Hi Merak 2002 is a beautiful frame, it is in my collection too in the Acerbo colour, yellow and blue. I was thinking of getting it repainted like my old 2001 Merak Caldirola in the soft blue/black. I will see. 

Yes the UD was a very special frame, that realistically was only to be used by very light riders. I loved the matt black UD paint like on your friends machine, so sorry to hear it is not so good now. I wouldn't worry about the paint finish on the King3. I think the paint on the King 3 will be ok.

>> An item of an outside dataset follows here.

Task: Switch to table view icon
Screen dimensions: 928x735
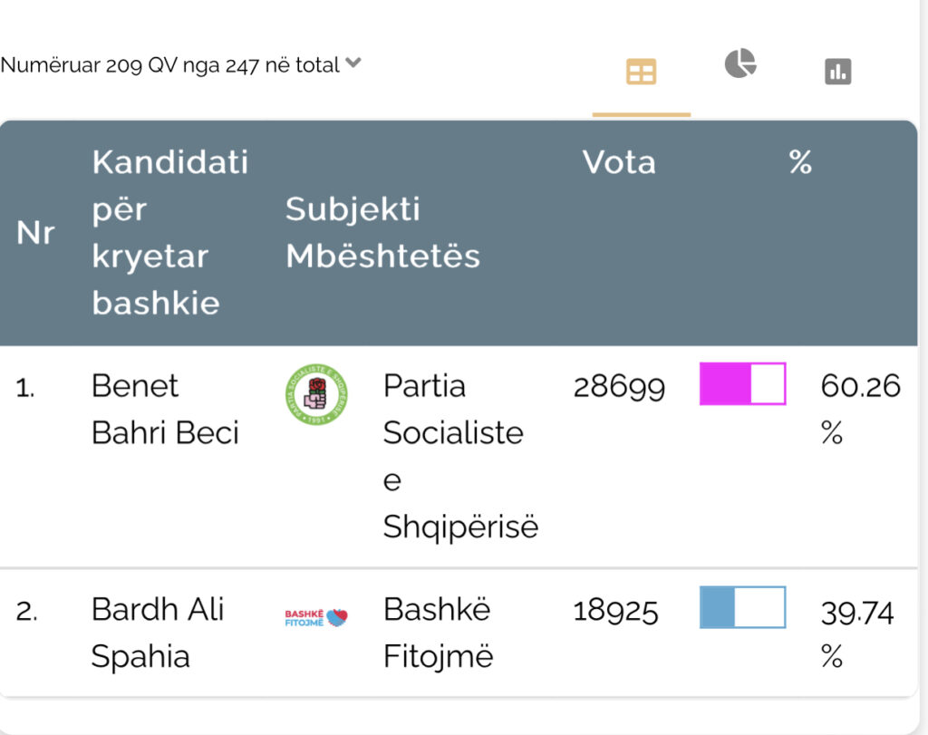Action: [x=641, y=73]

I've never had a ride on a Carrera before, but I used to love the 2002 alloy frame that the Vini Caldirola team rode in white and blue colours. Lovely bikes too.


----------



## Icm76

https://www.derosanews.com/ has been updated with the '10 bikes. There is a Merak quite similar to the prototype:


----------



## Road_Rider

Merakman, I am about to order one with Fulcrum R1's.


----------



## MERAKMAN

Road_Rider said:


> Merakman, I am about to order one with Fulcrum R1's.


HI A new Merak. In which colour please? Very exciting machine, as is any DE ROSA! Road test report when you get delivery please.


----------



## Road_Rider

Got the gray with orange trim. It'll be a couple of months for delivery. I'll be looking for a clear winter day to put it on the road! Will report immediately.


----------



## mriddle

*Grey and Orange is cool*

Please post some photos when you receive.
Can you confirm-Is the Merak more expensive than the new Idol?
Thanks and good luck w/the Merak.


----------



## MERAKMAN

Road_Rider said:


> Got the gray with orange trim. It'll be a couple of months for delivery. I'll be looking for a clear winter day to put it on the road! Will report immediately.


Superb unique colour to choose!  
The Merak you saw at the De Rosa factory, which colour was that one please? Have you seen the all carbon black version with white/red highlights on at the bike show? If you have can you see the carbon weave in the frame?


----------



## Road_Rider

The bike I saw at the factory was the purple--looks red, white, and blue in pictures, but is quite purple. I didn't attend the bike show, just happened to be in Milan the Monday after the show, so I didn't see any others. Not able to see the carbon weave in the purple version, as it's glossy. 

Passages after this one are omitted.